Wednesday, June 19, 2013

Dreams and Reality

Around six years old I watched the movie Mask. Not to be confused with Jim Carrey's The Mask, it was a movie about a boy who was born with a face deformity and it stared Eric Stolz and Cher. I absolutely love that movie and I had become obsessed with Cher. I thought that she was more than just an actress and singer. To me she was an ethereal being. She was a black leather and metal stud wearing, lip gloss slathered, tall and sinewy, butterfly tattooed on her derriere angel. I believed she was the most beautiful woman to ever walk the face of the earth.
 I drew detailed pictures of her (stick figures with black scribbles as hair) on notebook paper and taped them all over my wall next to my bed. I even believed that one day I could grow to be a 5'8" tan woman with glossy jet black hair and smoldering brown eyes. I not only believed it but I was convinced. Much to my mother's chagrin of my constant idolization of her and all of her talents.  My mother just wanted me to be happy with who I was. It never occurred to my six year old brain that as a strawberry blonde, dark blue eyed, freckled face, girl that no amount of plastic surgery or money could even make me resemble Cher in the least. She has beautiful blemish free tan skin. My skin is the bleached out white color after a wet band-aid is removed. She has the most amazing black hair and I was just sure that black hair would eventually sprout from my scalp and all of my red hair would fall away in jealousy.  That obviously didn't happen.

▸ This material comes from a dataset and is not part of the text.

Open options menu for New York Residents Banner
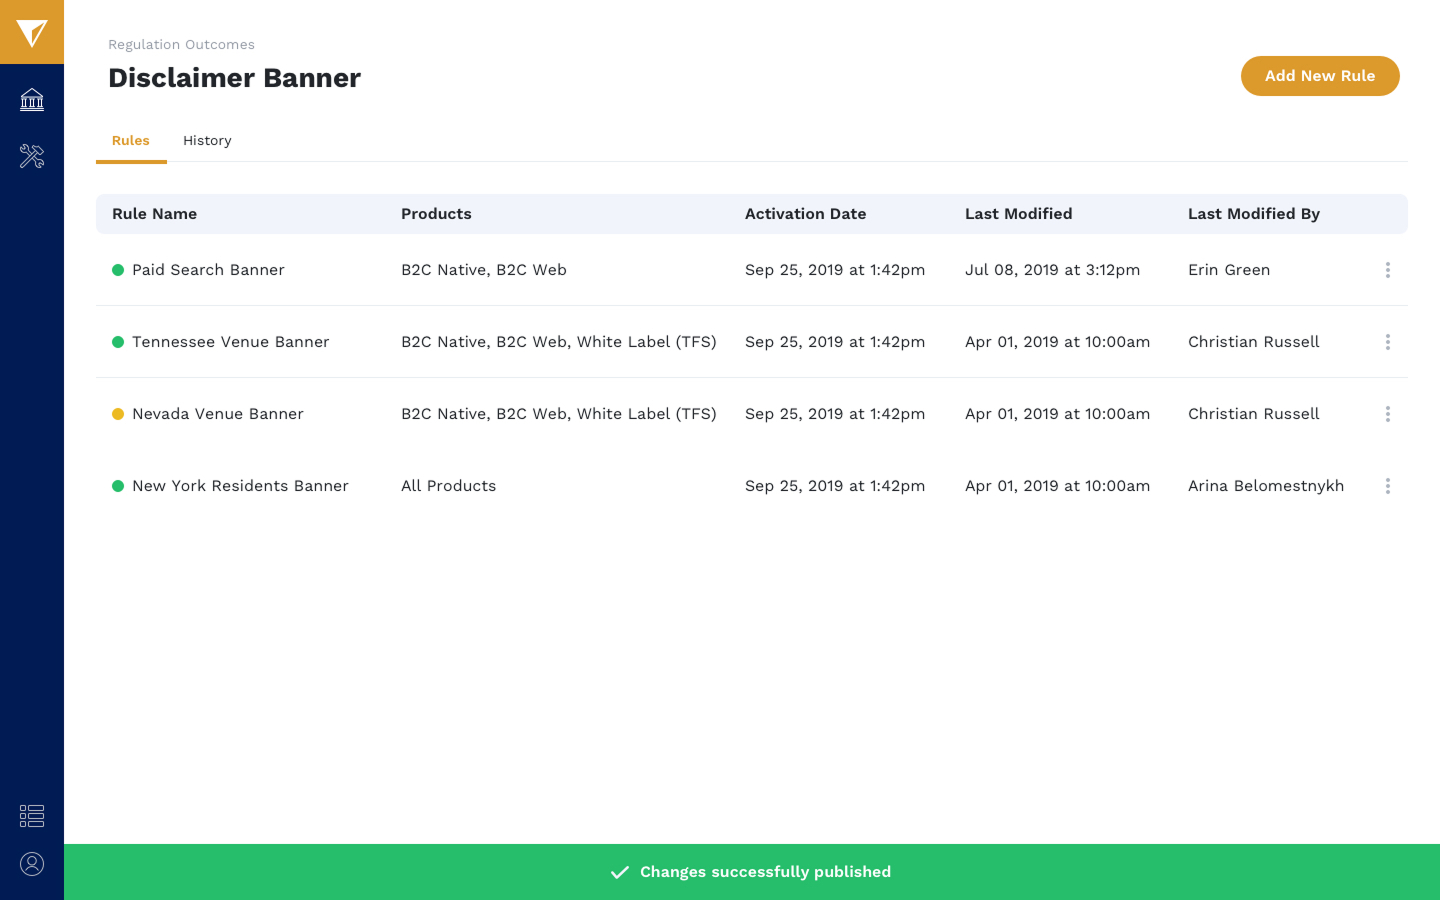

I felt that she was the take no crap from anyone kind of woman and yet if you fell and scraped your knee she'd stop to help you.  I loved her and I guess I still do but not in the drawing pictures of her and taping them on my bedroom  wall kind of way. At thirty four years old that would be odd and slightly creepy.

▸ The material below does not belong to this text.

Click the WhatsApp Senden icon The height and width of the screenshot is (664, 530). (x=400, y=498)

You have to admit at sixty six Cher is still rocking it out like the cool chick she is.

Now, what in Sam Hill does Cher have to do with my mental illness blog? Hmmmmm......well I really just wanted to share my childhood obsession with Cher. I do believe that it was the first star I ever really liked. I also believe it might have been my first obsessional thinking from my OCD on a person. Not in the creepy "I am a stalker" kind of obsession but just thinking about her and what her amazing house must look like kind of obsession. I was six, people. I still believed in unicorns for God's sake. Stop Judging me......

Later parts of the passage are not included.